Stabilizing the Economy through Housing Finance Reform

November 9, 2011
By Jennifer Nash, Mossavar-Rahmani Center for Business and Government

What role should government play in financial markets for housing? For the past several decades, a primary goal of federal housing policy has been to make mortgages available to more people. At a seminar organized by the M-RCBG Regulatory Policy Program on Nov. 3, David Scharfstein, Edmund Cogswell Converse Professor of Finance and Banking at Harvard Business School, argued for a different goal – to stabilize housing markets in periods of economic stress.

“Housing finance was at the core of the recent financial crisis,” said Scharfstein. “The main goal for housing finance reform should be to protect the financial system from adverse shocks to the housing market.”

At the seminar, Scharfstein offered a three-part proposal for stabilizing housing markets:

  • Federal policy should rely on private markets to supply mortgage credit without government guarantees.
  • Government should regulate private mortgage markets carefully in order to prevent boom and bust cycles to the extent possible.
  • Government’s role as a loan guarantor should only kick in as a last resort.

“Regulation is the most challenging part,” noted Scharfstein. “To prevent boom and bust cycles, regulation needs to be stringent.”

Scharfstein explained that his proposal faces stiff opposition.
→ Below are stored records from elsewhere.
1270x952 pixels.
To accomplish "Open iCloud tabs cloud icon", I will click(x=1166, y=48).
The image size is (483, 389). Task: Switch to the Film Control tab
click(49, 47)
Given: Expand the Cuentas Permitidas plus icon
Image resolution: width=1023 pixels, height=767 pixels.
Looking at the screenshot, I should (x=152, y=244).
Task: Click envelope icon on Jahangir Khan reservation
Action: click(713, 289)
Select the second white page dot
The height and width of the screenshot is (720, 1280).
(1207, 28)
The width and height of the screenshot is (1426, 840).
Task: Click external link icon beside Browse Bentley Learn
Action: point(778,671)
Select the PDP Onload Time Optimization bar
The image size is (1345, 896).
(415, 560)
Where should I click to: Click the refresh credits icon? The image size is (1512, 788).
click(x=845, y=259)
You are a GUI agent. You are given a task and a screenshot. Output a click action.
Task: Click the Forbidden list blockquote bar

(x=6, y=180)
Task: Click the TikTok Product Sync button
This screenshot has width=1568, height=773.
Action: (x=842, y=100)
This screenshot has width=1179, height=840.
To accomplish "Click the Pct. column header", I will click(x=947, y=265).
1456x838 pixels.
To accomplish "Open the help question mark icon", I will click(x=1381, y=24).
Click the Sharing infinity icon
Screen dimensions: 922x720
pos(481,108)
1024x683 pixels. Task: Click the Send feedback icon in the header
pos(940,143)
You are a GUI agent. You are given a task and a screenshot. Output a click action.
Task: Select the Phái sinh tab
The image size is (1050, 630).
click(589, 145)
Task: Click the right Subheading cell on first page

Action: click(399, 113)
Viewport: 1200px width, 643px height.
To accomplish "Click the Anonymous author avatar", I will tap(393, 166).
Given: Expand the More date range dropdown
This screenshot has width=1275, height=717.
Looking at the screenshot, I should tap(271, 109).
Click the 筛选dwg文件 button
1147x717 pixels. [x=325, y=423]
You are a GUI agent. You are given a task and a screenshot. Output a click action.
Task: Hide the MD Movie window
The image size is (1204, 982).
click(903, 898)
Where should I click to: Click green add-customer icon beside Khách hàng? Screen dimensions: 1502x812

A broad-based coalition of the Mortgage Bankers Association, National Association of Home Builders, National Association of Realtors, as well as consumer interests would like the federal government to guarantee mortgage-based securities, much like the federal mortgage giants Fannie Mae and Freddie Mac have done in the past. Scharfstein maintains that approach is ill-conceived.

“The only way that government can lower interest rates is to take on risk that it’s not compensated for. Ultimately, taxpayers bare that risk,” said Scharfstein. Keeping mortgage rates low may actually drive up housing prices, since people take mortgage rates into account when they calculate what they are able to pay for a home, according to Scharfstein.

Scharfstein describes his proposal in detail in the paper, “The Economics of Housing Finance Reform,” co-authored by Adi Sunderam, also at Harvard Business School.

The seminar was part of a series offered by the Regulatory Policy Program (RPP) at the Mossavar-Rahmani Center for Business and Government. RPP serves as a catalyst and clearinghouse for the study of regulation across Harvard University. The program's objectives are to cross-pollinate research, spark new lines of inquiry, and increase the connection between theory and practice.

Joseph Aldy and David Scharfstein

Joseph Aldy, assistant professor of public policy (L) and David Scharfstein, Edmund Cogswell Converse Professor of Finance and Banking at Harvard Business School (R).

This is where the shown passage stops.